JuliaRobotics / Caesar.jl

Robust robotic localization and mapping, together with NavAbility(TM). Reach out to info@wherewhen.ai for help.
https://www.wherewhen.ai
MIT License
186 stars 31 forks source link

Odometry disconnect at the end of long chains #382

Open mc2922 opened 5 years ago

mc2922 commented 5 years ago

Odometry chains break towards the end of a longer chain?

Range-only factors, 190 Point2: ex2-1.pdf ex2-2.pdf ex2-2

Range-only factors, 200 Point2: ex1-1.pdf ex1-2.pdf ex1-2

See example script here, with minimum number 171 point2s: https://github.com/JuliaRobotics/Caesar.jl/blob/dynSAS/examples/marine/asv/kayaks/testRangeOnlyOdo.jl

Bayes Tree: bt.pdf

ex3-2

dehann commented 5 years ago

Depiction of the Bayes tree that associated with this issue. The short branch has a prior on 'X', but that prior information is not properly distributed down the long sibling branch.

IMG_1675

dehann commented 5 years ago

another anecdotal piece of information is that the problem also occurred on a single long branch.

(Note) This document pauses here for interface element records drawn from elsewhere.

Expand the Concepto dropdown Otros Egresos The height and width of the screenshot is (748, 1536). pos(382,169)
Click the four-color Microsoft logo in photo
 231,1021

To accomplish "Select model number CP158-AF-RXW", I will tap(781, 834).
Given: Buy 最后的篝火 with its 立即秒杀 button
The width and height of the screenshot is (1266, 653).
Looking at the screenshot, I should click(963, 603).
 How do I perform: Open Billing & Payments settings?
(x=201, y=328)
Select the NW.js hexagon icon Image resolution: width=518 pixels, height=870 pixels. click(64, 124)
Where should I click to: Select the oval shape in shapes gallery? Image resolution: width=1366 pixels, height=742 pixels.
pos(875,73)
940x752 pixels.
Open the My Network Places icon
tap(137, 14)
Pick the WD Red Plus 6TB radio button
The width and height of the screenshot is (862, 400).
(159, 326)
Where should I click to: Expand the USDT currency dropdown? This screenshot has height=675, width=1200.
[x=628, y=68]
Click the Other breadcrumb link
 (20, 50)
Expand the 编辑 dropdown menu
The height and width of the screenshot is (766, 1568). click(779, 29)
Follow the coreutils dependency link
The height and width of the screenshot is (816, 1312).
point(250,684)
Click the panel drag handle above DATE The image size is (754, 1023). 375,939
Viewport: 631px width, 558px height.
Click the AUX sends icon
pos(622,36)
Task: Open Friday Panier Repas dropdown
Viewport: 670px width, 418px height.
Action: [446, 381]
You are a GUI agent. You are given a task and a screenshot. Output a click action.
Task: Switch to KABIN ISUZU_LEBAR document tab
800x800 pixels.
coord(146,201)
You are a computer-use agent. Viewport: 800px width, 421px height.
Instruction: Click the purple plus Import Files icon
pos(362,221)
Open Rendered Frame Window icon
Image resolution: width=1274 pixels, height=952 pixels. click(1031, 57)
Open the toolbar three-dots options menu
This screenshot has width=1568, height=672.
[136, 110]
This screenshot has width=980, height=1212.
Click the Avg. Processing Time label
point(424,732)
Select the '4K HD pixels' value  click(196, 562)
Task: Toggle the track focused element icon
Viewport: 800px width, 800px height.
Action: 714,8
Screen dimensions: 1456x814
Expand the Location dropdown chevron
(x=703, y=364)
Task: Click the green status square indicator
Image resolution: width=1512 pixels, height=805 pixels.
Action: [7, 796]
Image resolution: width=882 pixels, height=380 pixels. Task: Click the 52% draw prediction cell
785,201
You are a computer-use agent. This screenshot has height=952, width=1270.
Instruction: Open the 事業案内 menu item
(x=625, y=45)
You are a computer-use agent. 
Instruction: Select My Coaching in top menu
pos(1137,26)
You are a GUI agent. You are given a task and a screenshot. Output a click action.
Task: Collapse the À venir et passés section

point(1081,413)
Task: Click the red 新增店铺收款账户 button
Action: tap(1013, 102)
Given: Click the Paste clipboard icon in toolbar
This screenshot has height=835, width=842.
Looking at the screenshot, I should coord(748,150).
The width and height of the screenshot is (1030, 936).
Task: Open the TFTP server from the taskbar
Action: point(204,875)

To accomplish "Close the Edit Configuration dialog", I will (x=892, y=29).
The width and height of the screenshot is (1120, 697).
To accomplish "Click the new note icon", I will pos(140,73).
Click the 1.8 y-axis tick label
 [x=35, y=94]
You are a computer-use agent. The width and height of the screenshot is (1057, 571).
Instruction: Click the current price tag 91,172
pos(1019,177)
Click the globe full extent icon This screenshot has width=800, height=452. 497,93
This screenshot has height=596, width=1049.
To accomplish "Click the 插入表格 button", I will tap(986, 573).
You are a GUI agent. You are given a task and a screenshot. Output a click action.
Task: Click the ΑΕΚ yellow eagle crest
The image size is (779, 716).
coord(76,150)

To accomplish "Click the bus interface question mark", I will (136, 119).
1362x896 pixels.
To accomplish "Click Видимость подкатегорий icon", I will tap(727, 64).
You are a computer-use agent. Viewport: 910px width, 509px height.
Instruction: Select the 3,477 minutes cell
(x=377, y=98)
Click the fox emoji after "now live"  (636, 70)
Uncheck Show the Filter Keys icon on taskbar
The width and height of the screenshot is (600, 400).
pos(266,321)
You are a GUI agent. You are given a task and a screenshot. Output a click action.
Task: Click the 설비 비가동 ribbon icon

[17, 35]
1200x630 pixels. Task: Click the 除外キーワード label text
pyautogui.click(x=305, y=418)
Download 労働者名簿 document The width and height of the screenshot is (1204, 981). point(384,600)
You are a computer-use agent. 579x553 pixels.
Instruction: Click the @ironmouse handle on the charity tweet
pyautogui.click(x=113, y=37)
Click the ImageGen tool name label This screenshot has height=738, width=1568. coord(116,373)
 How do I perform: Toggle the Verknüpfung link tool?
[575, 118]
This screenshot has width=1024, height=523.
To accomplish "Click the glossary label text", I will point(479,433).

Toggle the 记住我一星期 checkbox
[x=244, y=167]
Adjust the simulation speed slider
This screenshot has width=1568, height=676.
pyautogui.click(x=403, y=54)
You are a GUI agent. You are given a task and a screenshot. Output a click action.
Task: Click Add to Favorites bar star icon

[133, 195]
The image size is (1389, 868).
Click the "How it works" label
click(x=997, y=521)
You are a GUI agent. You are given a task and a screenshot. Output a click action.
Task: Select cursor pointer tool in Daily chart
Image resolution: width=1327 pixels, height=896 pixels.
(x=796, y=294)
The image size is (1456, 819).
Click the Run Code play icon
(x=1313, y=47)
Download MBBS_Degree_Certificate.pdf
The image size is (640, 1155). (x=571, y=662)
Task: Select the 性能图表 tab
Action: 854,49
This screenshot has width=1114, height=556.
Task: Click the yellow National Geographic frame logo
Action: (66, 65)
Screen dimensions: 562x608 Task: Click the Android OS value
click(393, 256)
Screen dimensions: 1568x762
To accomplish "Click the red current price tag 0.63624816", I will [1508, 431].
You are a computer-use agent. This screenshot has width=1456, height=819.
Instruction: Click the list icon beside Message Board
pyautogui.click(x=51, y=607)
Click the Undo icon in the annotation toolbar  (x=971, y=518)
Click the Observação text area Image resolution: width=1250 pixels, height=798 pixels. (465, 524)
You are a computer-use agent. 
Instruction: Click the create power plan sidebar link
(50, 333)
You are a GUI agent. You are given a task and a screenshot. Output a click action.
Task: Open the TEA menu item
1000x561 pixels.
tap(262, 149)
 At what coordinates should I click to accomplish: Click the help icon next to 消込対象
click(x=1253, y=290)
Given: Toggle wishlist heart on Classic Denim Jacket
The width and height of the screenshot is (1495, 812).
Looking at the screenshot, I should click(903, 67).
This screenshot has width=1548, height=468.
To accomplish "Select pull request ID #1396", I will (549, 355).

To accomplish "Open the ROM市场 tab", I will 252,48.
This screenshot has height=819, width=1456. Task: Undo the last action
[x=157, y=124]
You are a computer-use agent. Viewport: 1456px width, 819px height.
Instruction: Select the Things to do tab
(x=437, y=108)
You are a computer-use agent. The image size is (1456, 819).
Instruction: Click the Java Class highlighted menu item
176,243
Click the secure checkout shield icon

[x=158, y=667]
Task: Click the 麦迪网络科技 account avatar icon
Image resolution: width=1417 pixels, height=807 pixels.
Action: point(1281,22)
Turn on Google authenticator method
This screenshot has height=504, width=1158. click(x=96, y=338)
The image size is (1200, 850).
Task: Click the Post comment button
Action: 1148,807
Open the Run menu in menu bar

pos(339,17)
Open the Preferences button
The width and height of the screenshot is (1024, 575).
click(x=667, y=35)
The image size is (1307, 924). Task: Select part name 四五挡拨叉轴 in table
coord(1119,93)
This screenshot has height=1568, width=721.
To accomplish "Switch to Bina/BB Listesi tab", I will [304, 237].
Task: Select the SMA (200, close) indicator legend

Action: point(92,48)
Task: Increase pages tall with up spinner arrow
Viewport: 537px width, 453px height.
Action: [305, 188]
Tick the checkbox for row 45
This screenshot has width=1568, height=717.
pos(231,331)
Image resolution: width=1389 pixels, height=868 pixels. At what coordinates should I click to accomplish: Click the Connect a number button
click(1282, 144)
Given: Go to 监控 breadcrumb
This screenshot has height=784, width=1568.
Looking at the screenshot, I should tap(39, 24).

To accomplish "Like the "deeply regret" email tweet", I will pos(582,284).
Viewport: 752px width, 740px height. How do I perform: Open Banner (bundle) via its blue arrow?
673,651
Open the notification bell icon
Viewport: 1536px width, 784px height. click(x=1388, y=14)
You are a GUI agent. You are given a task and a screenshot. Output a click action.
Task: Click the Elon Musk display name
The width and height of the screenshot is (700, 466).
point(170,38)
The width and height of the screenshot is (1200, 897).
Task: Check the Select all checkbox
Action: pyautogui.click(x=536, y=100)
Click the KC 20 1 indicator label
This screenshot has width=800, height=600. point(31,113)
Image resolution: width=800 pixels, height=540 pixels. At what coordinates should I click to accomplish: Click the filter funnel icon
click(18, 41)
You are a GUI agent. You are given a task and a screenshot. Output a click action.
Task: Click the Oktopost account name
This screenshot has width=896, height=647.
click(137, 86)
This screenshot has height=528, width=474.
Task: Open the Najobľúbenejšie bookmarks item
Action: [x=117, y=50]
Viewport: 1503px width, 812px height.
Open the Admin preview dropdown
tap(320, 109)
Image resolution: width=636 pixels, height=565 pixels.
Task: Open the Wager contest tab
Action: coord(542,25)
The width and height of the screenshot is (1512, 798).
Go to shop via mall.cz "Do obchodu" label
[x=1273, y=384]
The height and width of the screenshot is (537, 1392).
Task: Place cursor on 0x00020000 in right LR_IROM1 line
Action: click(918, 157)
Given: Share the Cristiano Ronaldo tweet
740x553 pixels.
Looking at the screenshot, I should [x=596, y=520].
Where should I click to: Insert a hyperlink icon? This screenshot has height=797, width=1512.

dehann commented 5 years ago

Think this may be related to JuliaRobotics/IncrementalInference.jl#244 which has been postponed for the DFG and CSM upgrades.

dehann commented 5 years ago

From the photo above, the triangle is x169, square is x170. When looking at the clique low down on right hand branch (x169), the following subgraph is obtained. Note priors represent the downward belief messages during the final stages of the complete solve. This is where the disconnect in odo [x169 -- x170] seems to be occurring:

Screenshot from 2019-09-02 12-33-06

dehann commented 5 years ago

All these loose fragments should also be computed in parallel btw.

dehann commented 5 years ago

Ha, a little more progress. By looking closer I found that odometry factor x168--x169 is working the wrong way round for some reason, Screenshot from 2019-09-02 23-35-02

and then found this. The order of fields x168 and x169 is important here, but clearly wrong: Screenshot from 2019-09-02 23-37-58

@GearsAD , do you have any ideas here -- think we spoke a little while back on this but I cannot recall what we decided to do about fncargvID?

Values in factor seem fine: Screenshot from 2019-09-02 23-35-31

Oh, and the factor graph here sfg31bd stands for sub factor graph inside cliq 31 before the down solve is performed. Screenshot from 2019-09-02 23-44-33

dehann commented 5 years ago

this does not seem to be present in the original factor graph: Screenshot from 2019-09-02 23-51-44

dehann commented 5 years ago

right, so part of the problem was that downward results were not being transferred from cliq sub graphs back to main dfg -- this was an oversight in the new CSM code. However, the issue is not yet fully resolved since downward messages from root into the target clique might have inconsistencies, and I'm looking specifically at that now.

dehann commented 5 years ago

performance should be better with IIF v0.7.7 or greater. Keep open for rigorous testing

dehann commented 4 years ago

need to retest -- currently on IIF v0.8.3 with many improvements since this issue was logged.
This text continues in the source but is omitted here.